Khoiris Sholikhin*
“Lebih baik datang 3 jam lebih awal daripada terlambat 1 menit”, itulah yang dikatakan oleh William Shakespeare yang merupakan sesorang penulis sekaligus salah satu sastrawan terbesar Inggris.
Tampaknya kata-kata tersebut berbanding terbalik dengan keadaan yang terjadi pada mahasiswa IAIN Surakarta, mungkin kalimat “lebih baik terlambat 3 jam dari pada datang 1 menit lebih awal” lebih pas jika di sandangkan pada mahasiswa yang ada disini sebagai majas hiperbolanya.
Fenomena jam karet tampaknya sudah membudaya di kampus yang diklaim sebagai kampus penerus estafet pendidikan kesultanan Surakarta ini.
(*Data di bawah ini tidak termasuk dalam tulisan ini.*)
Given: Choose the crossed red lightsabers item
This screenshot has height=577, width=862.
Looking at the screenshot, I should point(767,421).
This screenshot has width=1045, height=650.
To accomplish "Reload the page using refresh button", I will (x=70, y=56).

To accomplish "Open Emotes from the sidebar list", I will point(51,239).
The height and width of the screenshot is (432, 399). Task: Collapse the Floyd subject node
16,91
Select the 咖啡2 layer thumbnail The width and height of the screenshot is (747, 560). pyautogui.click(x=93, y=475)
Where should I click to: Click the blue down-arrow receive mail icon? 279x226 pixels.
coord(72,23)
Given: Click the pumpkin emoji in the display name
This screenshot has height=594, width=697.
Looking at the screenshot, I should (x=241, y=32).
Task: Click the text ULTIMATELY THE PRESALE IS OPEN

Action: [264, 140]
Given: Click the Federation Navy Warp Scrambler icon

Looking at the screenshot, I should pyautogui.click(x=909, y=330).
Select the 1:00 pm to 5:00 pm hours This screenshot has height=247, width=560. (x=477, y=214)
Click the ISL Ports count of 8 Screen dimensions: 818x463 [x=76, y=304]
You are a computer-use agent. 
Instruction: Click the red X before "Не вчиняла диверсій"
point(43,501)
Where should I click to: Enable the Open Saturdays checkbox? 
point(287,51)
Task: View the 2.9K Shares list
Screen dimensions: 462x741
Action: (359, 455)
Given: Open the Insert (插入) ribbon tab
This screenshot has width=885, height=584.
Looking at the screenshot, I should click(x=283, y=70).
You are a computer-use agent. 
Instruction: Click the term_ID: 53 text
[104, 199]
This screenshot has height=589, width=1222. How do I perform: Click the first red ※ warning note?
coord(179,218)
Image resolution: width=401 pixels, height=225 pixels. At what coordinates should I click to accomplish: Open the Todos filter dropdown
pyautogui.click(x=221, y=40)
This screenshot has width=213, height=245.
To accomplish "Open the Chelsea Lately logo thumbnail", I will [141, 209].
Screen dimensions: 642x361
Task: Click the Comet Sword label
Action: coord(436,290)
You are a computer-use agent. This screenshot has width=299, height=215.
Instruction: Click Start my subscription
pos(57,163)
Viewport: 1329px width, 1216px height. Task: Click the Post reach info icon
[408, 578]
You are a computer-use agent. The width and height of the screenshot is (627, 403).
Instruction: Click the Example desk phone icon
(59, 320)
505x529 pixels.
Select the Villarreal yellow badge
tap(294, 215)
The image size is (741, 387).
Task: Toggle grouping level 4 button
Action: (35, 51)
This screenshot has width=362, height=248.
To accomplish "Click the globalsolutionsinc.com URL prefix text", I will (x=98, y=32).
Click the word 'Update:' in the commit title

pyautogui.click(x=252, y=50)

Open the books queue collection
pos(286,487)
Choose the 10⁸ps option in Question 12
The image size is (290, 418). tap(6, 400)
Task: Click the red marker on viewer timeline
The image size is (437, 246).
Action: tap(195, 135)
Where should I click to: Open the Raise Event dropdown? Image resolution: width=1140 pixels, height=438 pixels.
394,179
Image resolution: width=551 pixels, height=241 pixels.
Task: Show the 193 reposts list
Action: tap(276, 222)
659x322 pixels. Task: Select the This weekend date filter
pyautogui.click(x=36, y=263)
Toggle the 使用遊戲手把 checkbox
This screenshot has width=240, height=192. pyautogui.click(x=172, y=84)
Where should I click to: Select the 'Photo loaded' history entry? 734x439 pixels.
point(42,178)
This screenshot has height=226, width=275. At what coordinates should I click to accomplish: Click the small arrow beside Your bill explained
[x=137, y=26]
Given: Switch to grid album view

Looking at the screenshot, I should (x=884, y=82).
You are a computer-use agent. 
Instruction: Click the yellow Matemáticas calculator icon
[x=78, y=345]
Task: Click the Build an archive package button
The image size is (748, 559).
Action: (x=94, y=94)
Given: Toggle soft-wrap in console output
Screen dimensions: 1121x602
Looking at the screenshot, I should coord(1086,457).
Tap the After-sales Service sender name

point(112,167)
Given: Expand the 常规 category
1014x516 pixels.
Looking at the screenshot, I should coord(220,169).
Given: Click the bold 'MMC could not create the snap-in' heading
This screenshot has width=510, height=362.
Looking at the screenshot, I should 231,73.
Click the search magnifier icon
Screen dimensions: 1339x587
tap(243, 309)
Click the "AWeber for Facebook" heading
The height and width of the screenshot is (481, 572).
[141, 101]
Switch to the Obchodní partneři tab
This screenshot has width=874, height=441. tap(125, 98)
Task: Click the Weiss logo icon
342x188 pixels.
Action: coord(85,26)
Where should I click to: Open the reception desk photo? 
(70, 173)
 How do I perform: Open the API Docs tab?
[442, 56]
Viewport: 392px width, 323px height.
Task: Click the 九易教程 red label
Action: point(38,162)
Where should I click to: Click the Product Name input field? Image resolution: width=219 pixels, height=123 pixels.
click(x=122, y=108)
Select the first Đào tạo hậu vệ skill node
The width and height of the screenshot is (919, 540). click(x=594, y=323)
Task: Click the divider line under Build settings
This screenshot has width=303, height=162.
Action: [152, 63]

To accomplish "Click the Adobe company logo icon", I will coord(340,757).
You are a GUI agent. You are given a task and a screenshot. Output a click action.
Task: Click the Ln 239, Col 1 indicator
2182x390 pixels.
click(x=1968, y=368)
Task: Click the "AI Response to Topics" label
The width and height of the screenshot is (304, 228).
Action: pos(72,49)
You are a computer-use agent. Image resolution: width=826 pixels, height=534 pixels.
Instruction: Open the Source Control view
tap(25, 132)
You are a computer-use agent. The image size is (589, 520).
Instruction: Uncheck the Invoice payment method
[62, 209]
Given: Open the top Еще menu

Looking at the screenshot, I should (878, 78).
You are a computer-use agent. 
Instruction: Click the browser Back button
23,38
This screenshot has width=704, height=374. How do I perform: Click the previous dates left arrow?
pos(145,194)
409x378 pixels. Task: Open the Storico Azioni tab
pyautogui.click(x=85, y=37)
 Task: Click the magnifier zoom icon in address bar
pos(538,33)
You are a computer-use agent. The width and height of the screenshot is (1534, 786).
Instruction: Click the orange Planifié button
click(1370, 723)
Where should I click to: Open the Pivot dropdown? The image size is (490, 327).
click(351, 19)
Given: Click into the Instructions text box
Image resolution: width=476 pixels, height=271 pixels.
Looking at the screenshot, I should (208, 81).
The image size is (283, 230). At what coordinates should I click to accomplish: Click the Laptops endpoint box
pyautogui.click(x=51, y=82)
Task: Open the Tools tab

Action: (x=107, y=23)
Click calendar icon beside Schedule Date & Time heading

Fenomena ini mewabah baik dari lingkup intra atau internal kampus hingga lingkup organisasi eksternal kampus, dari lingkup organisasi HMJ (Himpunan Mahasiswa Jurusan) hingga ke DEMA (Dewan Eksekutif Mahasiswa) Institutnya.
Entah apa yang mendasari dan sejarah dibaliknya, yang pasti terlambat 30 Menit hingga 1 jam merupakan hal yang sudah sangat lumrah terjadi di kampus makmur ini. “lebih baik terlambat dari pada tidak sama sekali” mungkin kata-kata ini hadir dari salah satu mereka yang terlambat, sayangnya pemahaman ini terlalu dangkal jika menjadikan kebiasaan buruk ada untuk terus diulang, Pengalaman seolah menjelma menjadi guru yang buruk jika hadir untuk menampung kesalahan yang sama.
Beberapa waktu lalu beberapa dari kita mungkin telah mendengar berita yang hadir dari Jepang, dimana ada salah skandal yang disebabkan oleh salah satu menterinya yang terlambat 3 menit ketika menghadiri acara parlamen. yaitu Yoshtaka Sakurada, merupakan seorang menteri yang mendapat rangkaian protes dari para oposisi dan public karena keterlambatannya (Tribun Pontianak, 17 Maret 2019). Begitulah faktanya, negara yang akrab dengan sapaan negri sakura ini memang terkenal dengan disiplin waktu dan teratur dalam menjalani kesehariannya, sangat jauh bila dibandingkan dengan Indonesia.
Kebiasaan waktu karet di bebagai kampus secara spesifik terjadi pada ormawa (organisasi mahasiswa) baik dalam maupun luar kampusnya. Sejauh ini, menurut saya belum ada perhatian khusus untuk memutus kebiasaan yang membudaya dengan cepat ini, entah kurangnya ide atau memang mereka yang memiliki ide tetapi tidak mau mendiseminasikan pemikirnnya tersebut memperparah estafet budaya jam karet di kampus ini. Mereka yang terbiasa terlambat dalam menghadiri acara atau rapat-rapat dalam organisasi akan semakin menjadi-jadi dengan kebiasaannya tersebut, ditambah lagi mereka yang awalnya mengupayakan untuk konsisten bersikap disiplin malah ikut-ikutan dengan kebiasaan jam karet ini.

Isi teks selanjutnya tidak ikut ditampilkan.